前略、もう一人の自分へ ②
顔を隠すローブを身にまとう。
始まりの街に戻りミキに注意っていうことを伝えまくっていた。というか、何人かすでにやられている。さすが私と言いたいけど待ってくれ。私は不意打ちされただけなんだ。気が付かなかったんだ。
「ミキ! 本物のミキはいるか!」
「い、いますよぅ」
「いるかー! ミキー!」
トロフィさんとガガトツさんが訪ねてきた。
私はおずおずと顔を出す。会わせる顔がないです……。本当に申し訳ない。私とエンカウントしたら終わりですね。はい。わかります。
「一応確認するが、本物だよな?」
「はい。本物です」
「そうか……。それにしても、大惨事だな」
「うっ」
私のせいですごめんなさい。
「ドッペルゲンガーねぇ……。こりゃ厄介だな。プレイスタイルも真似るとはチート過ぎるだろ」
「弱い人が出会えば簡単だが強えやつが出会っちまえばボス級の実力だからなぁ! はっはっは! 楽しくなってくるぜ。ミキはラスボス級じゃねえかなぁ?」
称号にもラスボスって言われているしラスボス級だと思う。
私の方でもなにか対策を取りたいけど……。まずどこに出没するかは不明。あちこち言っているらしくとてもじゃないけど狙って出会うのはまず無理そうだ。
「なるべく早く解決しないとまずいよなぁ……」
私と私の対決ってどうなるかわかんない。
ただ、偽物が本物より強いわけがないんだ。私よりは弱いと思う。所詮コンピューターだ。技術が進化しているとはいえまだまだ人間は負けるわけにはいかない。
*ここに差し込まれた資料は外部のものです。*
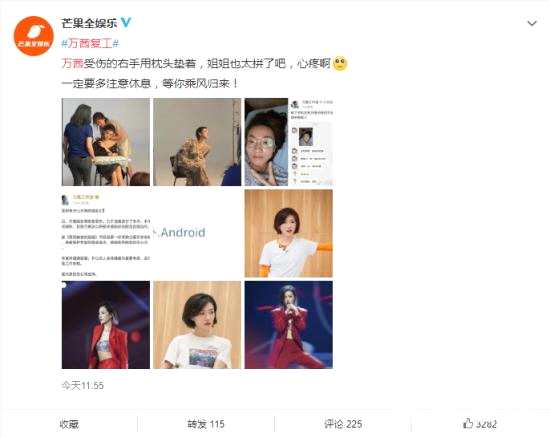Open singing-in-red-suit photo on blue stage
Viewport: 550px width, 438px height.
pyautogui.click(x=289, y=325)
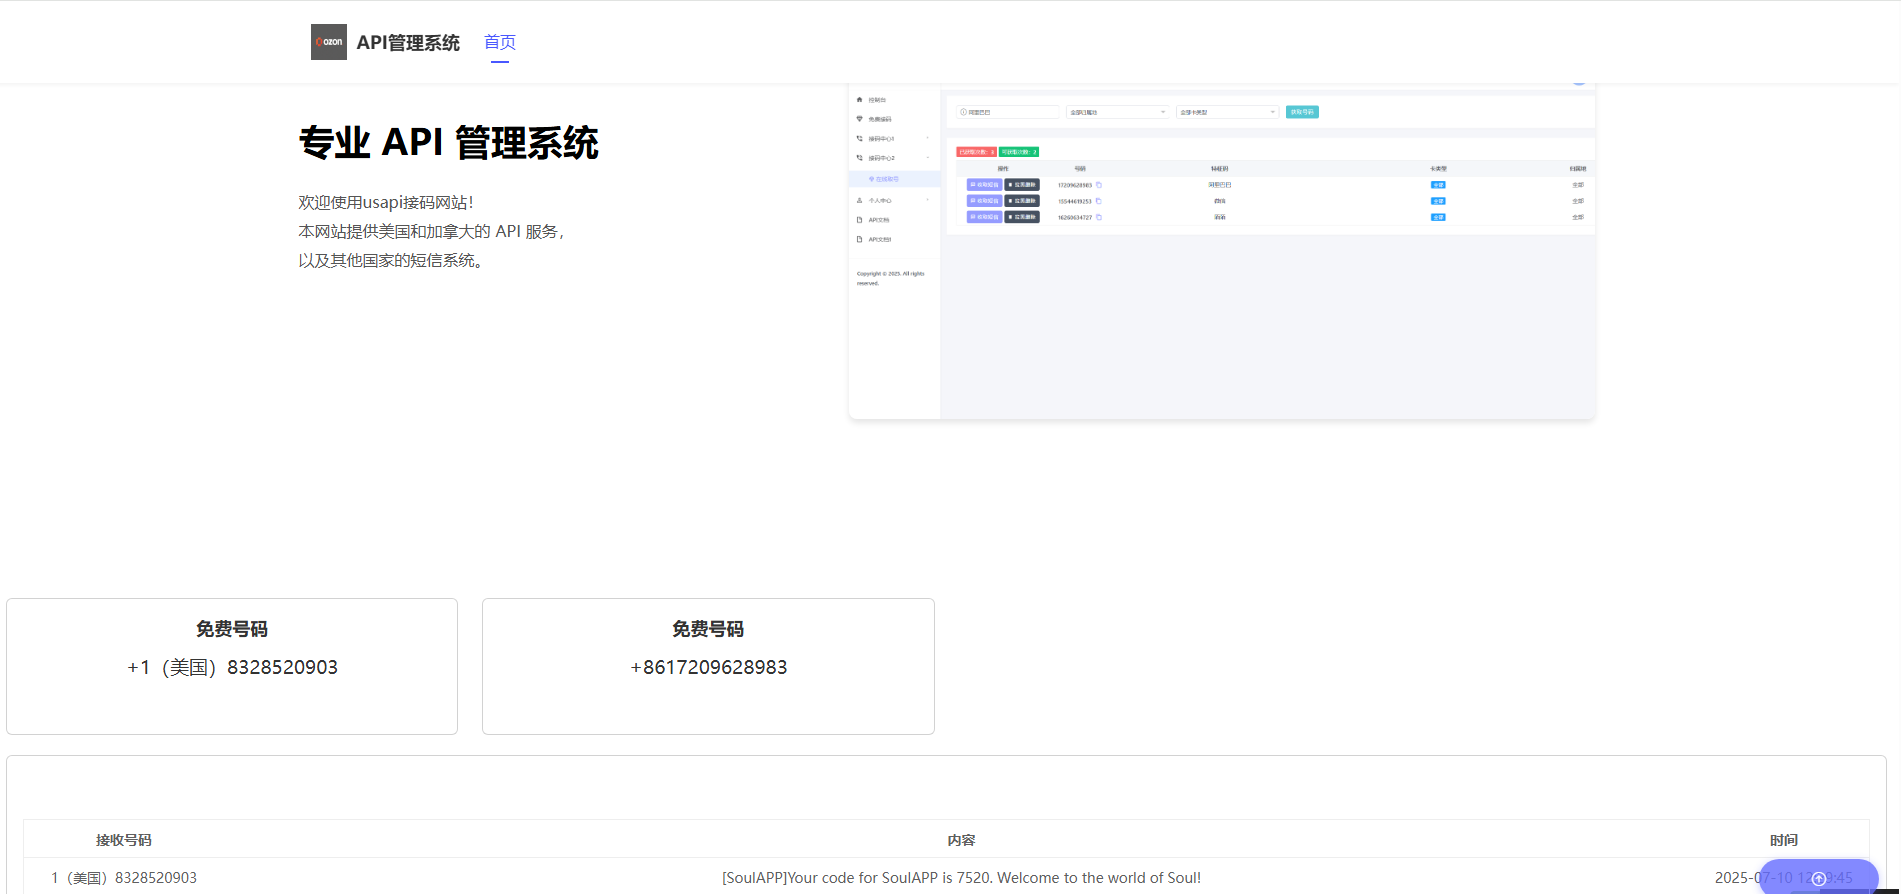This screenshot has width=1901, height=894.
Task: Click the first API文档 document icon in preview
Action: click(x=859, y=220)
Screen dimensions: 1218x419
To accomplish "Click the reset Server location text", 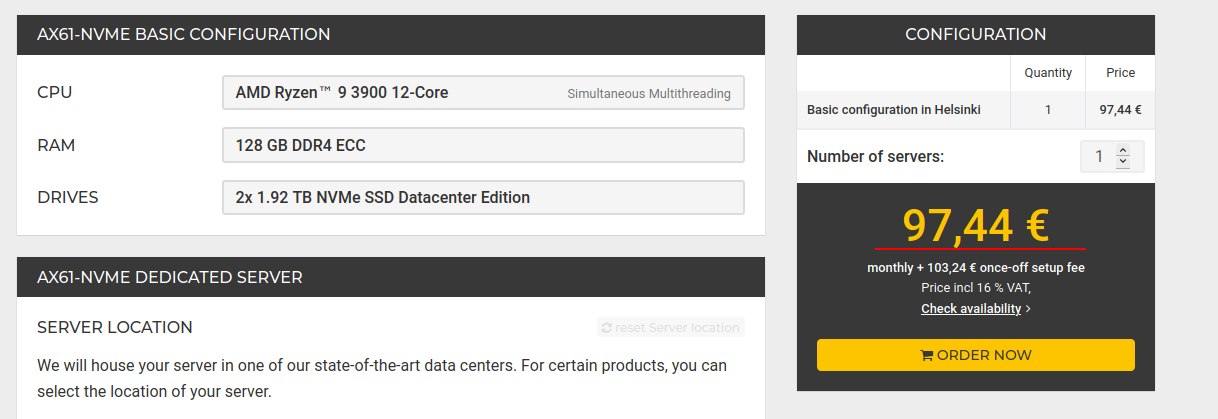I will coord(677,328).
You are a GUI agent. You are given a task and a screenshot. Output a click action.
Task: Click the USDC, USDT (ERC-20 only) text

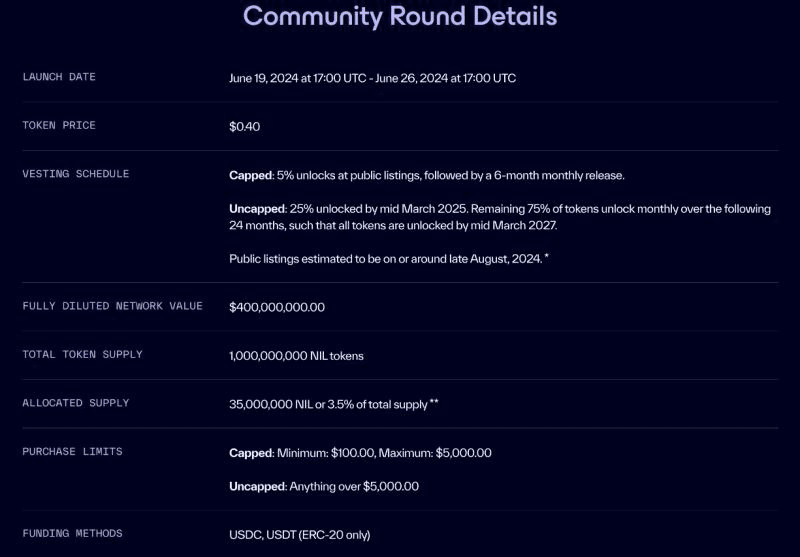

……いや、今の時代はほぼコンピューター時代だし人間のほうが負けてるような気もしなくはないけれど……。
「ミキ。ミキが苦手な戦闘ってあるか?」
「うーん。大人数は比較的苦手だし見えないものは避けれないかなぁ」
「目つぶしか……。ミキは目つぶしの対策はしているのか?」
「霊体化とか霧状化とか物理攻撃や攻撃無効スキルがある」
「……それを聞いてさらに難しくなったんだが」
「そうだね。最低でも30分は耐久必須になる」
「どうあがいても絶望じゃないか」
そうなんだよ。
私相手に30分耐久しなくちゃいけないっていうのが辛い。どっちだか忘れたけれど効果時間が30分だしな……。
ただ物理はからっきしだし振るのは魔法防御。
「魔法防御に全振りするバカがいたら望ましいかも」
「スキルポイントをか?」
「全振り……しかも魔法防御をか? いないだろそんなもの好き」
「だよね……」
私は魔法特化だし……。
「あ、そういえば私の力が封印されたことあったな」
「まじで? どういう時だ」
「グィネヴィアを助けに行った際に大蜘蛛が放ってくるレーザーに当たって……。流石に光は避けれないからさ」
「……その敵は?」
「倒した」
「……封印するとなるとボス系だな。ボスとうまくエンカウントさせて弱らせるしかないのか? 封印してくるボス今のところいるのか?」
「俺はそんなやつみてねえな!」
「俺もだが……」
私は一回見ているけどあれイベントのボスって感じだしな。
希望の大蜘蛛ならアルテナ様のところにいるけれど希望のほうは封印系使えるかわからないし……。
「……ミキ討伐無理そうなんだが。勝てそうなやついるのか?」
「……いるっちゃ、いる」
「誰だ?」
「……マグダッド。私と同じプレイスタイル」
「……どこにいる?」
「PKのカルマ値を洗い流すために教会で懺悔中」
「まじかよ」
……どうしましょう。
今の状態をたとえると草むら歩いているとディアルガLv100に会ったとか、最初の村で野生のゾーマが現れた!とかそんなかんじ。